WHAT IS EXPECTED:
Go to the line holding "News (188, 824)" in the data below and repeat it exactly, then each line after it up to and including the one holding "Editorial Board (618, 109)". Omit pictures.

[AVAILABLE DATA — start]

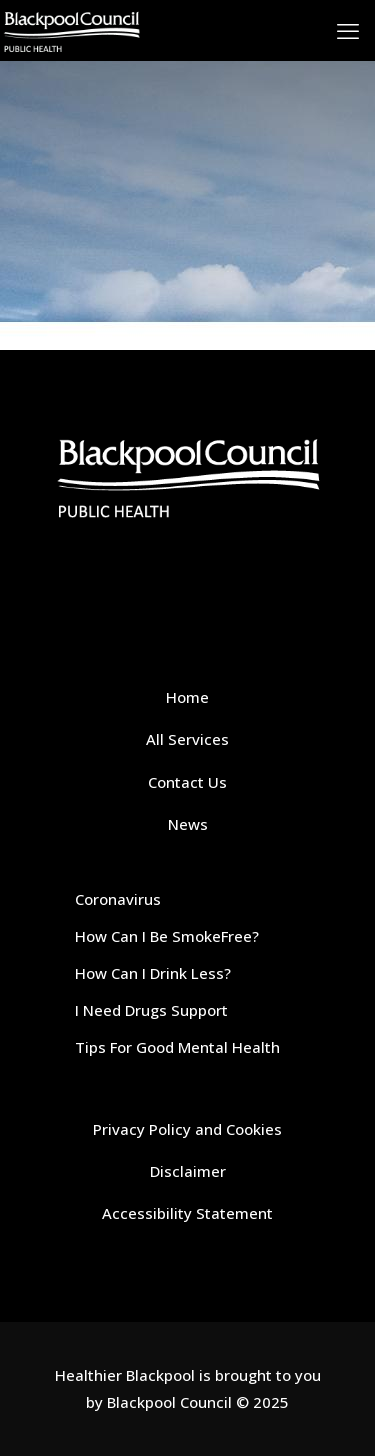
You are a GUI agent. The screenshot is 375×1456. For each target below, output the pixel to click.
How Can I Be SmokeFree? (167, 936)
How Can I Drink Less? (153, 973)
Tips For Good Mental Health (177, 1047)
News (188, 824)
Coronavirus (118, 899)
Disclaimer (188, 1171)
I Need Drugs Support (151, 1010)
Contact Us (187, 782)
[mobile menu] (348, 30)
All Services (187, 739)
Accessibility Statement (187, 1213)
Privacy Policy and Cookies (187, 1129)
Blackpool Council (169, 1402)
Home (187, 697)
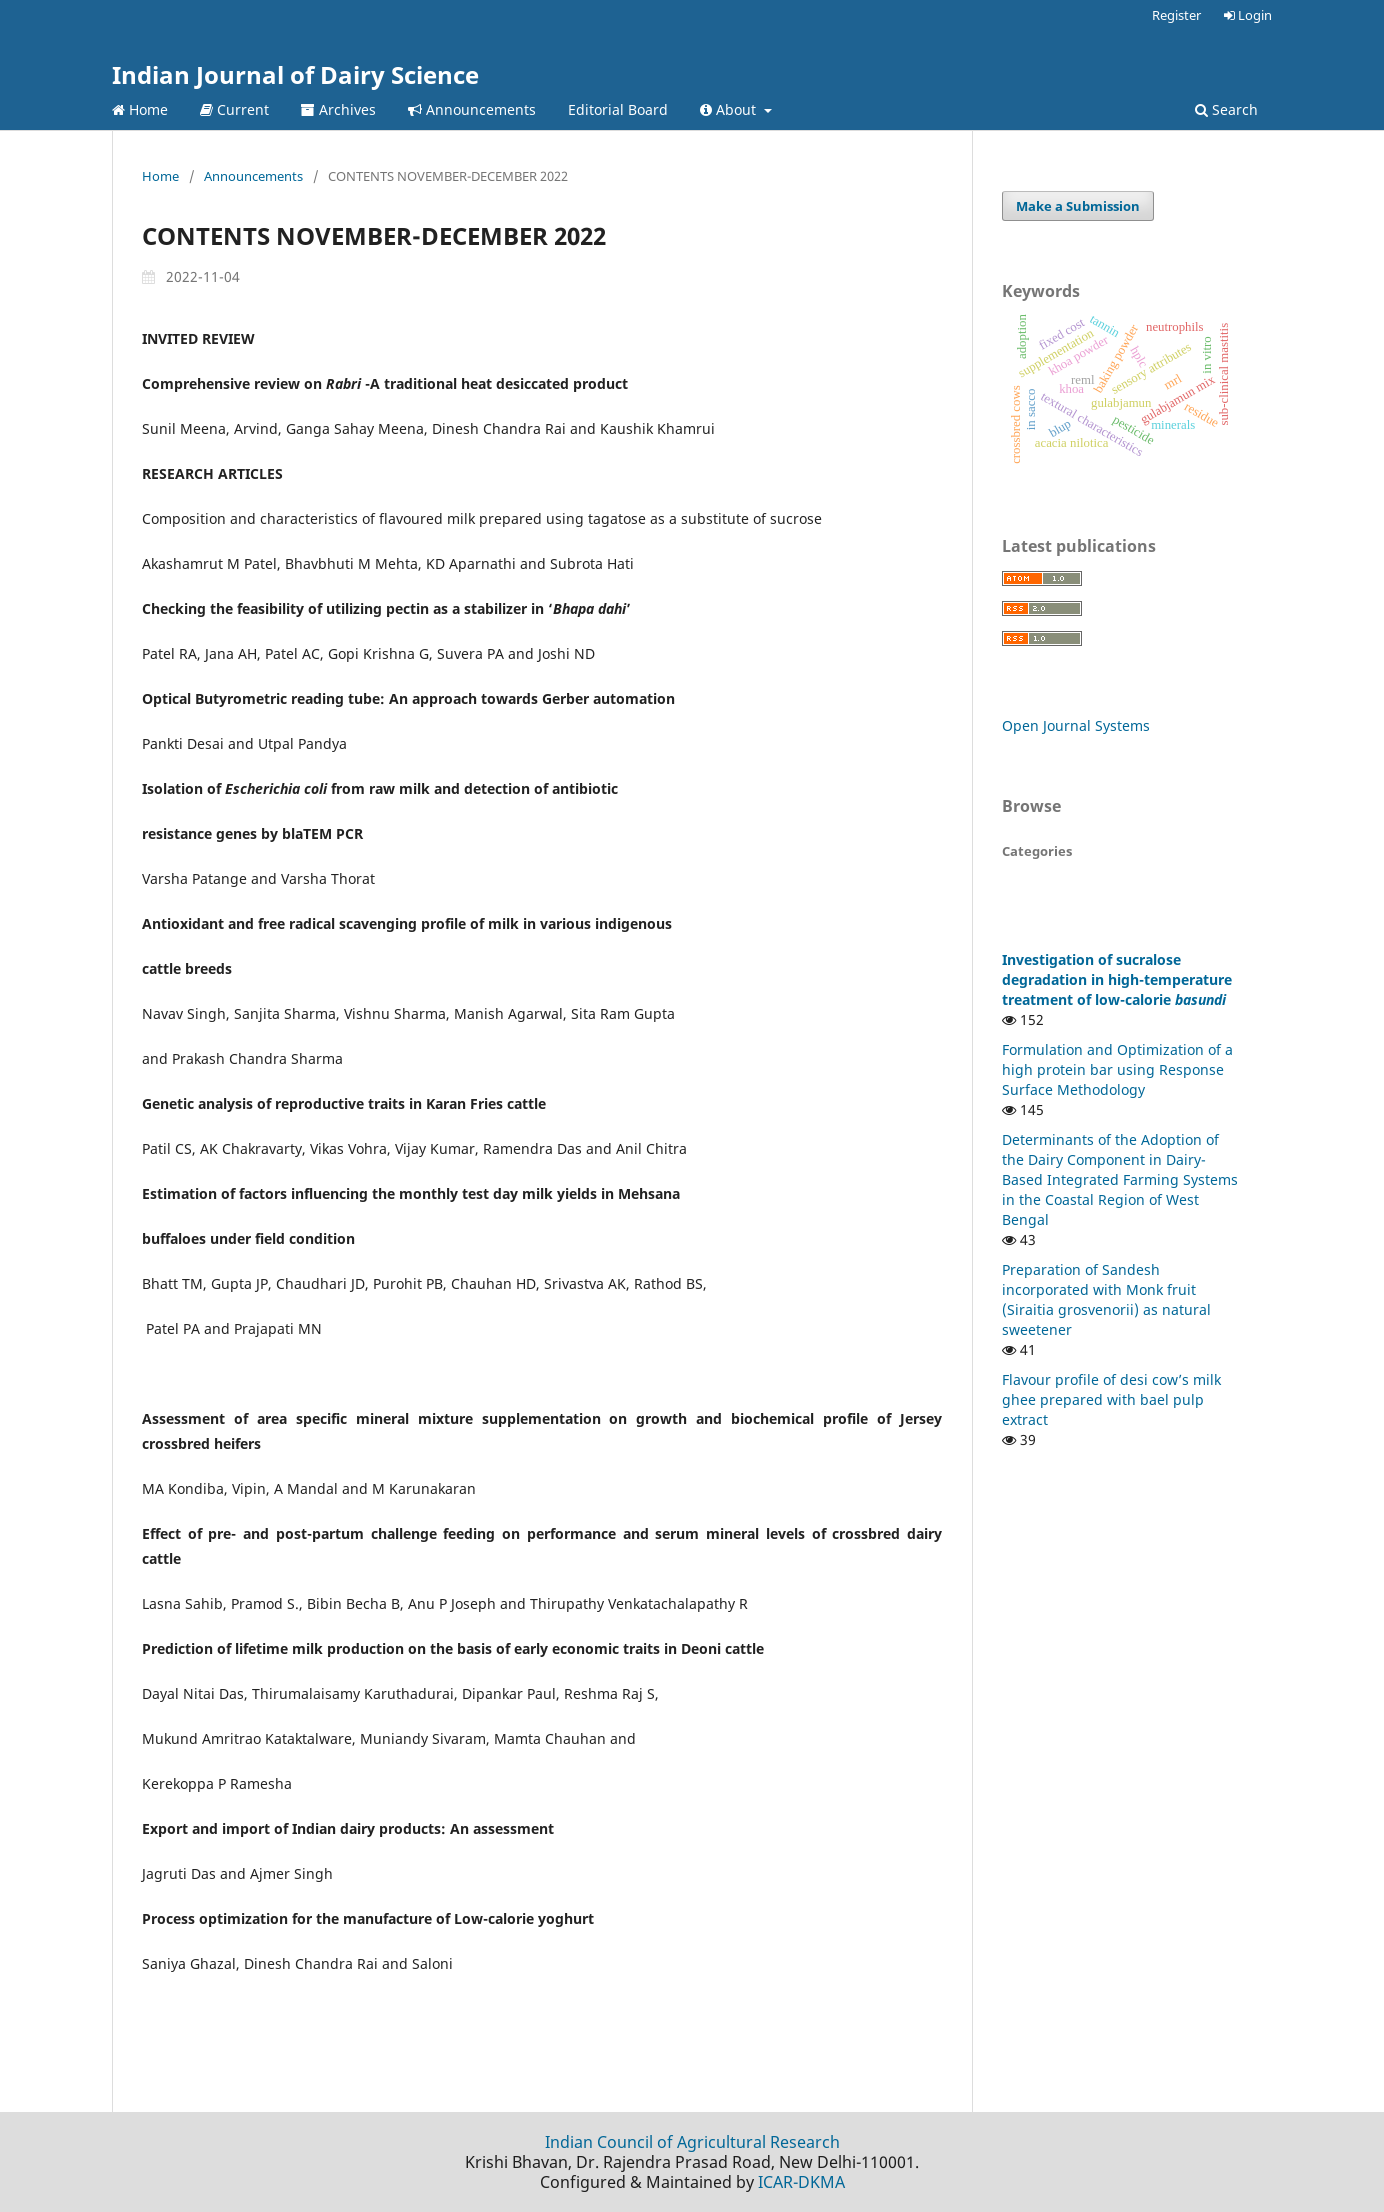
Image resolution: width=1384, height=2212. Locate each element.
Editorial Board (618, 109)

[AVAILABLE DATA — finish]
[AVAILABLE DATA — start]

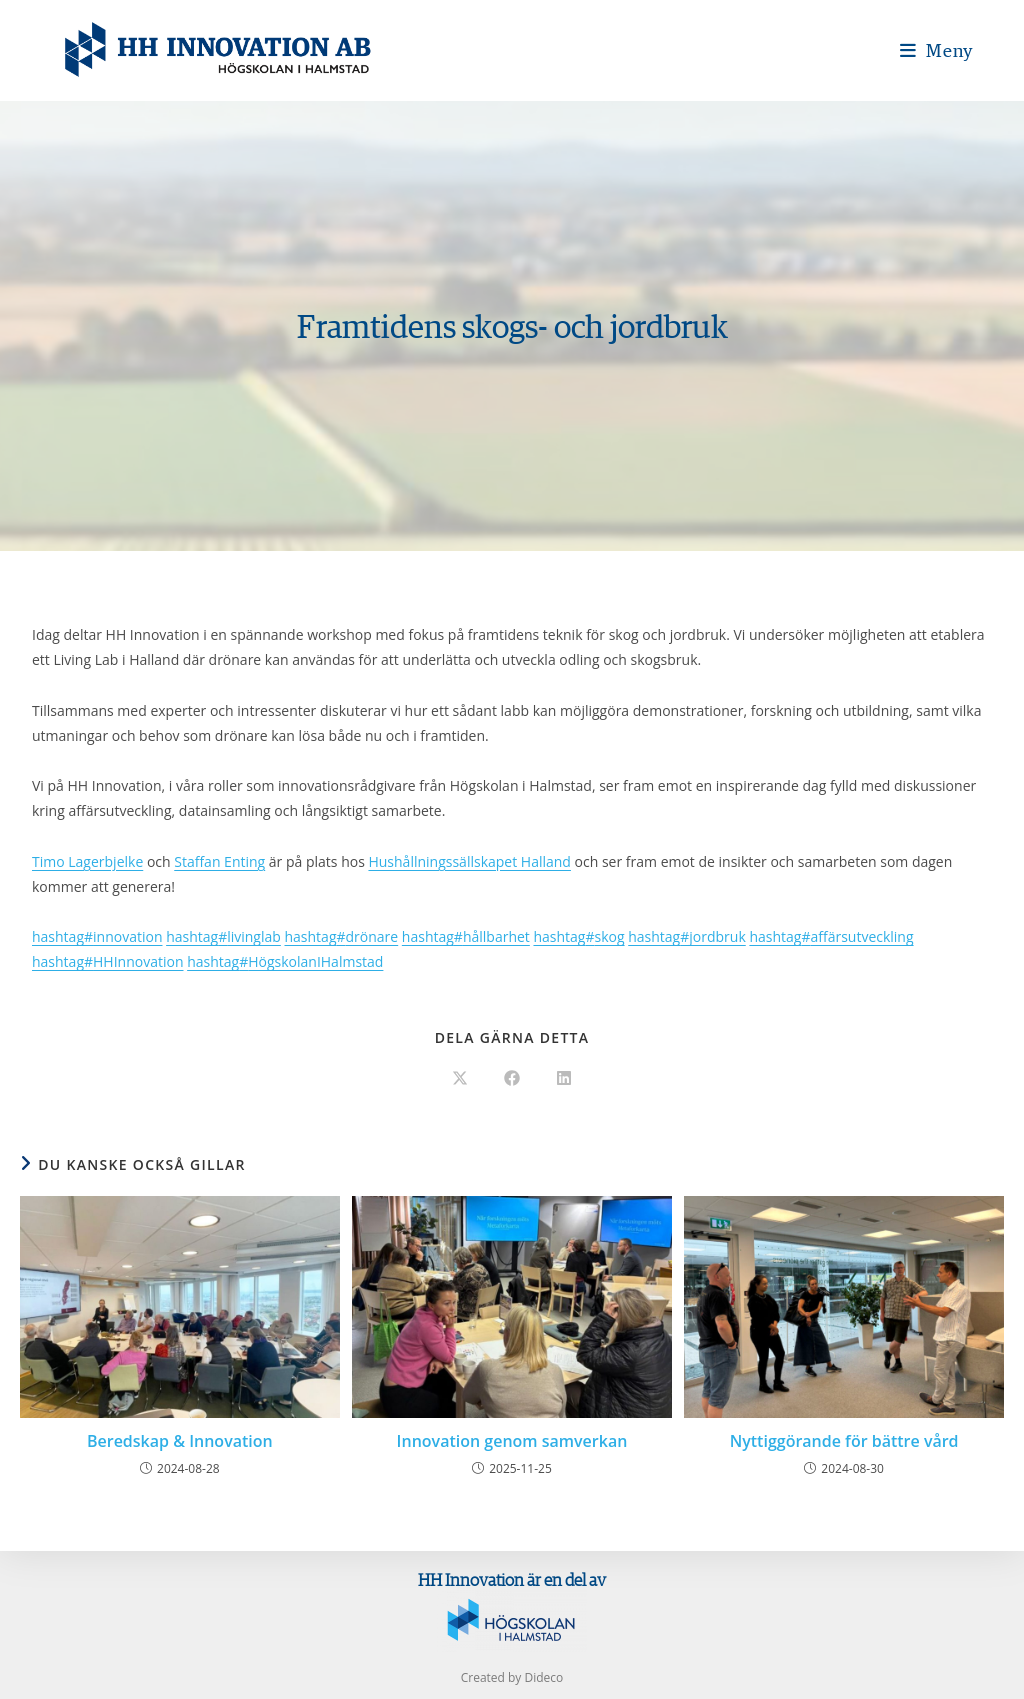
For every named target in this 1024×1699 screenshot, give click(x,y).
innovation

[AVAILABLE DATA — finish]

COMPLETED EXERCISE:
News (188, 824)
Coronavirus (118, 899)
Disclaimer (188, 1171)
I Need Drugs Support (151, 1010)
Contact Us (187, 782)
[mobile menu] (348, 30)
All Services (187, 739)
Accessibility Statement (187, 1213)
Privacy Policy and Cookies (187, 1129)
Blackpool Council (169, 1402)
Home (187, 697)
Image resolution: width=1384, height=2212. Locate each element.
Editorial Board (618, 109)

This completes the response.